* **Text provided**:

Avamore Capital is a bridging lender which doesn’t offer second charge products.
It said it wasn’t planning to enter that market, with Zuhair Mirza, principal at Avamore Capital, adding: “We’re not active in the second charge loan market, but the impression we get is there has been some price competition in that segment too, which would imply the market isn’t short of lenders for the existing products being offered.”
Paresh Raja, CEO of Market Financial Solutions, pointed out that institutionally funded bridging lenders typically preferred not to do second charges, but those who had more autonomy on funds could take a view and be more flexible.
“Risks include high LTVs, [with] unsuccessful projects, therefore, there is not much room for margin of error, especially for second charges.
“However, property prices have risen significantly over the years, therefore, there is a great opportunity to tap into the equity without breaking the mortgage deal and at the same time security is significantly backed up.
“This makes it more appetising to offer second charges.”
What do brokers think?
Chris Whitney, senior broker at Enness Commercial, felt that, from a broker’s perspective, there could never be too many lenders.
“…In theory, it drives competition and innovation, albeit time consuming for brokers to stay updated with all of them, so they can be sure they are giving clients [the] best advice.”
Chris Fairfax, managing director at Positive Lending, added: “The second charge bridging market is well-serviced, but rates have not fallen proportionately to reductions in first charge bridging and often LTVs are typically 5-10% lower than first charge.

* **Recorded information**:
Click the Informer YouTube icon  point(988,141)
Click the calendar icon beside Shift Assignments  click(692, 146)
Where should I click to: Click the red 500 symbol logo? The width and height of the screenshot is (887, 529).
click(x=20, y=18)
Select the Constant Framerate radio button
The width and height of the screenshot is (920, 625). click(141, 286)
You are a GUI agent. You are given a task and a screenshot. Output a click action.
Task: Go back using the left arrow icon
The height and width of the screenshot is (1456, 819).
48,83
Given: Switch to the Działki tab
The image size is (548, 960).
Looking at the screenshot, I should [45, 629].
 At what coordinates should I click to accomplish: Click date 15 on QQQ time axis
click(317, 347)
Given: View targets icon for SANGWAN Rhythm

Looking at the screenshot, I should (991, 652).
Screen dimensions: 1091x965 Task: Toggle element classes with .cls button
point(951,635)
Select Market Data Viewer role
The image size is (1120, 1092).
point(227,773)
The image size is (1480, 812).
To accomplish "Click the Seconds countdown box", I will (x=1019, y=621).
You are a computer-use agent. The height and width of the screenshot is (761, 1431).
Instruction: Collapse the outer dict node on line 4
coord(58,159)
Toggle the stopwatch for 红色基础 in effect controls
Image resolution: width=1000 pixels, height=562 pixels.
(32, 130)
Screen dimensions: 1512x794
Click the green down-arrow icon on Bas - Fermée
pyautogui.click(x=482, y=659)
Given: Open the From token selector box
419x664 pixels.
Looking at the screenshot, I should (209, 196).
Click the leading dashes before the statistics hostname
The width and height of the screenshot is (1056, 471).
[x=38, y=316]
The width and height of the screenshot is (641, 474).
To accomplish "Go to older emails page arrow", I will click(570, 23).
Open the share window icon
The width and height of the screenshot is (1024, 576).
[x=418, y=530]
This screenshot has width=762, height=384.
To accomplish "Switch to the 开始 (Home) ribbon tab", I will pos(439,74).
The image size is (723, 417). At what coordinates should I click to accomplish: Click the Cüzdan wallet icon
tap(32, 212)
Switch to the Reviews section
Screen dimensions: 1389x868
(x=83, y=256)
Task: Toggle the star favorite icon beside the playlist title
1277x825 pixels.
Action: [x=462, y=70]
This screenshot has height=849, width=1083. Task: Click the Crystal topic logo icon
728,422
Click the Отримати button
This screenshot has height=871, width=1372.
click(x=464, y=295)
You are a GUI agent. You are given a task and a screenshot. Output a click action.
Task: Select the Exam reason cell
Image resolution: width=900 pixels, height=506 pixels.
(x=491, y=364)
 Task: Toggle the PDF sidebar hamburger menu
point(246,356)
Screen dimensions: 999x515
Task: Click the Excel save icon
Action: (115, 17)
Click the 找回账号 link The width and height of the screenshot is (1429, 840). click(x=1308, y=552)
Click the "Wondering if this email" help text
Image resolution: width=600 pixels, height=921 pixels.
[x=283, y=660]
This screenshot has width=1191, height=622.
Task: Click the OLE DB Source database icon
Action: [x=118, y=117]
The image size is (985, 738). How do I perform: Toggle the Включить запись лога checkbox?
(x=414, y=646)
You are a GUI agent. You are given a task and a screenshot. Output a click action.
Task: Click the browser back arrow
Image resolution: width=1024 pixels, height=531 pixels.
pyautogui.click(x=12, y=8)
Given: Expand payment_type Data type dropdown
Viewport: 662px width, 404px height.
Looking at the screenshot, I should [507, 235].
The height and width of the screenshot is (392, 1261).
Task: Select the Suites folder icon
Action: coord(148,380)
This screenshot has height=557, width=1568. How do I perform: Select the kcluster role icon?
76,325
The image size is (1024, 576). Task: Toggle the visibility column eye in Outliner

* **Problem set**:
#1 Retype the passage on second charge bridging loans from "What do brokers" up to and including "than first charge.", keeping every word and punctuation mark unchanged.
#2 Extend the passage on second charge bridging loans past its final sentence.

* **Responses to the exercise**:
#1
What do brokers think?
Chris Whitney, senior broker at Enness Commercial, felt that, from a broker’s perspective, there could never be too many lenders.
“…In theory, it drives competition and innovation, albeit time consuming for brokers to stay updated with all of them, so they can be sure they are giving clients [the] best advice.”
Chris Fairfax, managing director at Positive Lending, added: “The second charge bridging market is well-serviced, but rates have not fallen proportionately to reductions in first charge bridging and often LTVs are typically 5-10% lower than first charge.

#2
“It would assume the split opinion is based on the assumption [that] any new lenders would not improve product, risk or pricing.
“All would welcome a new entrant if they genuinely add some value above [and] beyond what is currently available.”
Jo Breeden, managing director at Crystal Specialist Finance, felt second charge bridging was still a limited market, however, it was questionable just how much demand there was for this business type.
“What products do exist are now ERC free, offer cheaper rates and may be less risky and thus more suitable for clients.
“Lenders entering just because they see it as a profitable market may struggle, however, lenders that feel that [they] can add value – either as first or second charge – are the ones that will get business and improve the outcome for customers.
“But as always, it simply has [to] be the correct choice for the applicant based on what is available, and there are some excellent products in the market.”